Stelarc, a Cyprus-born performance artist, took it a step further by making three videos of the inside of his body.
Stelarc is also interested in expanding the body’s capabilities, and has ‘acoustically amplified’ his body by attaching a prosthetic ear to his forearm. He initially wanted to attach it behind his natural ear, but for years no doctor would agree to the project - another example testing the ethical boundaries of artistic and scientific practices.
French artist Orlan was even more extreme in 'The Reincarnation of Saint-Orlan: A Struggle Against the innate' project, where she altered her face through a series of plastic surgeries based on idealised features of women in Western paintings such as Botticelli's Venus and Da Vinci's Mona Lisa.
The Guardian describes her work as “a series of rebirths and triumphs of will over technology” in an article where the artist says she aimed “to sculpt [her] own body to reinvent the self.”
As one of the audience members at Darb 1718 mentioned, these works border on the extremities of self-harm.

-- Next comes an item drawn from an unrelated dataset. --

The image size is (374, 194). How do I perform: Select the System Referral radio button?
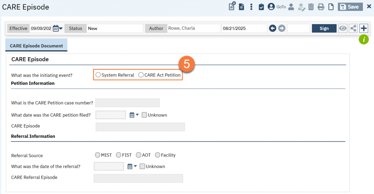point(98,75)
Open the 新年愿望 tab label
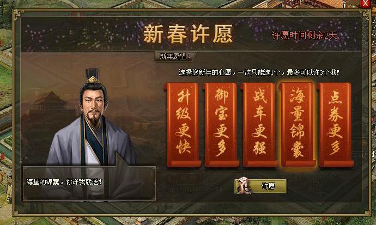Viewport: 376px width, 225px height. (175, 57)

Of course the artist only has control over his own body with such projects, however, even these artists face some limitations.
“What artists can and can’t do is part of the art, because it shapes it,” Van Datrel highlighted.

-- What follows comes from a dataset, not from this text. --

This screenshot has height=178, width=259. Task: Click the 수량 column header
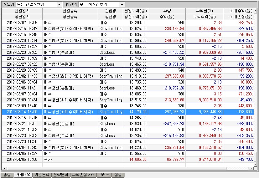click(x=167, y=11)
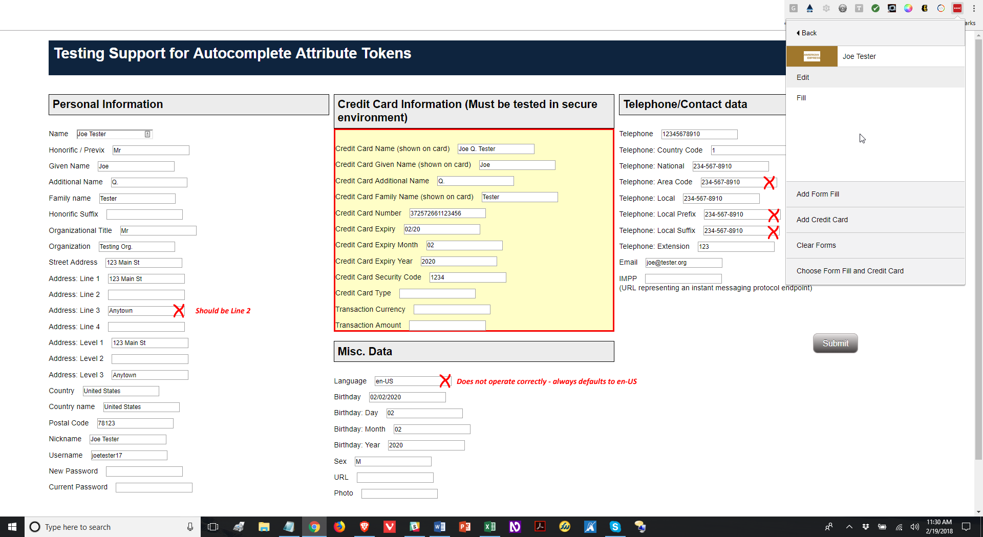Open the color wheel extension
Image resolution: width=983 pixels, height=537 pixels.
pos(908,8)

Michel van Dartel during his talk on Bio-Art with Heba Aziz (Photo: Soha Elsirgany)
Another prominent Bio-Artist, Susan Anker, chair of the Fine Arts Department at the School of Visual Arts (SVA) in Manhattan, uses the iconography of chromosomes to create calligraphic artworks in “Zoosemiotics and Codex: Genome”
The DNA portraits created from people’s hair strands by Manglano Ovalle are another example, while Sabrina Raff looks at breath as a carrier of identity, and creates artwork using breath cultures. Jeffry B Geckof is one of the artists who uses bacteria culture on photographs to organically alter them.
Aziz herself has a project in which she placed her own bacteria onto photographs of places that meant something to her.
In ‘Ergo Sum’ Charlotte Jarvis donated parts of her body to stem cell research, and hosted the donation as a performance and a public anatomy lesson including a lecture and debate.
According the artist’s website, “A second self has been created, a self-portrait, a synecdoche, made from a collage of synthesised body parts. Brain, heart and blood all biologically ‘Charlotte,’ yet distinctly alien to her.”
Through these numerous directions, this overlapping of art and science is a fertile ground for questioning the world in which we live, to probe questions about identity and humanity as a whole.
As van Datrel noted, "the role of the Bio-Artist changes from a means to represent us, to a means of questioning technologies."
Bio-Art also offers a means to better understand scientific issues, and has the power to make arguments and stir social critiques that explore and challenge the boundaries of our experience with both disciplines.